On cite aussi ses gestes théâtraux, comme son refus, seul parmi les 348 sénateurs réunis dans l'amphithéâtre du Palais du Luxembourg, de se lever pour saluer, en 1989, la énième réélection du président Alain Poher. Mais personne ne raconte encore les colères du jeune ambitieux. Fin psychologue, Mitterrand a-t-il perçu d'emblée, parmi les tout premiers, le tempérament de Mélenchon – cette violence qu'il sera de moins en moins capable de surmonter ? C'est une évidence, même si le jeune ambitieux se montre alors quasiment amoureux du président socialiste ! Il parle avec émotion de son intelligence et de sa «grande délicatesse» et confesse pour lui «un amour filial».
Il est fier, particulièrement durant les trois années où Michel Rocard est Premier ministre (mai 1988 – mai 1991), d'être convié discrètement à l'Élysée, comme son camarade Julien Dray, cofondateur du mouvement de la Gauche socialiste, pour critiquer librement le discours et l'action du locataire de Matignon. Comme si le président socialiste n'avait nommé Rocard que pour apporter la démonstration de son incapacité à gouverner. En tout cas, Mitterrand s'amuse des commentaires féroces des deux jeunes gens. «Ah, vous croyez ?» sourit-il.
Deux jeunes amoureux
Mais enfin, finira par se demander douloureusement, rageusement, Mélenchon, pourquoi, en deux septennats, le président socialiste n'aura-t-il jamais appelé au gouvernement celui qui le désigna si affectueusement sous le nom de «Tonton» et qui lui fut si fidèle ? On évoque souvent son âge : il n'a que 30 ans lorsque Mitterrand devient, à 64 ans, président. Trop jeune ! Mais trois ans plus tard, lorsque Laurent Fabius sera nommé, à 37 ans, «plus jeune Premier ministre de la France», pourquoi n'entrera-t-il pas au gouvernement ? Et douze ans plus tard, lorsqu'il aura dépassé la quarantaine ?

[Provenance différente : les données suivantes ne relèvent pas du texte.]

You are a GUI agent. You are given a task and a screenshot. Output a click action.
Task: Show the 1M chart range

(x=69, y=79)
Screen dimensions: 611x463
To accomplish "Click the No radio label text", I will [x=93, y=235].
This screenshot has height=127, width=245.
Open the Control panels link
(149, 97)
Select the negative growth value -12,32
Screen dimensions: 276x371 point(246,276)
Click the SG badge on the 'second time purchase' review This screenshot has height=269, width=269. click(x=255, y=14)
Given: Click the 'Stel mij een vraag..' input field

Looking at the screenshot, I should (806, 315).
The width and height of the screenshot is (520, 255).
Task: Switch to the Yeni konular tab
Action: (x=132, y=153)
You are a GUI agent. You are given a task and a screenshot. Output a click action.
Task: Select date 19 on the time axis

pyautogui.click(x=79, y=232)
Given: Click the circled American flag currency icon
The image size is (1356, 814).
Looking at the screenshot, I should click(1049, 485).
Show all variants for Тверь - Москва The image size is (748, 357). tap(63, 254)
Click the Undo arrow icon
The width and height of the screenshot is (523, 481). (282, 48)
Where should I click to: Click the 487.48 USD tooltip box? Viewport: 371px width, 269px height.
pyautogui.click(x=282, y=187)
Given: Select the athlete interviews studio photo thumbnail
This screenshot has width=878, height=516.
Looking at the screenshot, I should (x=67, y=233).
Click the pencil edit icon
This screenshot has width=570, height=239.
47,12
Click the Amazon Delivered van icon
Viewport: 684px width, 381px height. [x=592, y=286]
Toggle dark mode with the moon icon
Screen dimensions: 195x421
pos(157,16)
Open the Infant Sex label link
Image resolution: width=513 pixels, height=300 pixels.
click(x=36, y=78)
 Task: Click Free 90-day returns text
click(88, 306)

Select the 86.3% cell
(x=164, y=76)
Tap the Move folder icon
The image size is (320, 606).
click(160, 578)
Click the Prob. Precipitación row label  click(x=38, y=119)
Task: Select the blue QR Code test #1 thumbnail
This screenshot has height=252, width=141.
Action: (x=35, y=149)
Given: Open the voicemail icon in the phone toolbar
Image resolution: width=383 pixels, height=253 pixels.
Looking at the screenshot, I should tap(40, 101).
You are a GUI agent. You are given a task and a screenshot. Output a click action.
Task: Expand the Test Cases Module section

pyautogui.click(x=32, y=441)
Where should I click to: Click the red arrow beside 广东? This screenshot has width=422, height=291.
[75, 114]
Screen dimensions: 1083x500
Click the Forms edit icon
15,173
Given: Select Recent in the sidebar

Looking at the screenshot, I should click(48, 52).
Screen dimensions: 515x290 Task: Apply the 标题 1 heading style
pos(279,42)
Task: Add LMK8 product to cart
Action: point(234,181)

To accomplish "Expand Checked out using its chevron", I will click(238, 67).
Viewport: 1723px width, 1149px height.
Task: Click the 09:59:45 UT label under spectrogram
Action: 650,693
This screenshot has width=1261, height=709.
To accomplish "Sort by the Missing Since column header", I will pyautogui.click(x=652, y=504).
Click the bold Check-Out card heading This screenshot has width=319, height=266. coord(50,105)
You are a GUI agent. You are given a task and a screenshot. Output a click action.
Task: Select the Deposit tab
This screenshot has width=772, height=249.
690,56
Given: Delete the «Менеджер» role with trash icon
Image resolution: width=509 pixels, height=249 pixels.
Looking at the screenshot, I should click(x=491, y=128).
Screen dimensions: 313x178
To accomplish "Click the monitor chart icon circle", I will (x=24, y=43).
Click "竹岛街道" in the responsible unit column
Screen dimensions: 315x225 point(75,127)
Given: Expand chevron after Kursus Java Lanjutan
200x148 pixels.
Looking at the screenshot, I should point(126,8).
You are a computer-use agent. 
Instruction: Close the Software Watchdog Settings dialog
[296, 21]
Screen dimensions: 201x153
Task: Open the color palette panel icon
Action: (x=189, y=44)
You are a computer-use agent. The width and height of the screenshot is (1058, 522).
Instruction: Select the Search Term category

En fait, il le sait bien, il ne s'agit pas d'âge. Pas même d'orientation politique ou de classe sociale : le fils de modestes Franco-Marocains né à Tanger et devenu prof de philo à Lons-le-Saunier, la ville natale de Victor Hugo, ne peut-il se vanter d'être reçu par de grands bourgeois lettrés, voire par un «aristo» ? Certes, il ne sera convié ni à Latche, le refuge dans les Landes où ses amis font de grandes promenades à pied sous les pins avec un Mitterrand armé de sa canne, ni aux dîners dans de bons bistrots parisiens tels La Cagouille, organisés par des proches de Mitterrand comme le PDG de Saint Laurent, Pierre Bergé (mort le 8 septembre 2017).
Mais je me souviens d'avoir vu le futur chef révolutionnaire attendre, vêtu de cachemire et cravaté, dans une antichambre du Figaro, l'une de ses premières rencontres avec le directeur Jean d'Ormesson. Le souvenir de Jean d'O serait sobre, un brin amusé : «Un homme intelligent, cultivé. Un orateur magnifique.» Mais le récit que fait Mélenchon de ses échanges avec l'auteur de Au plaisir de Dieu est sidérant. «Nous parlions comme de jeunes amoureux de littérature et d'histoire de France.»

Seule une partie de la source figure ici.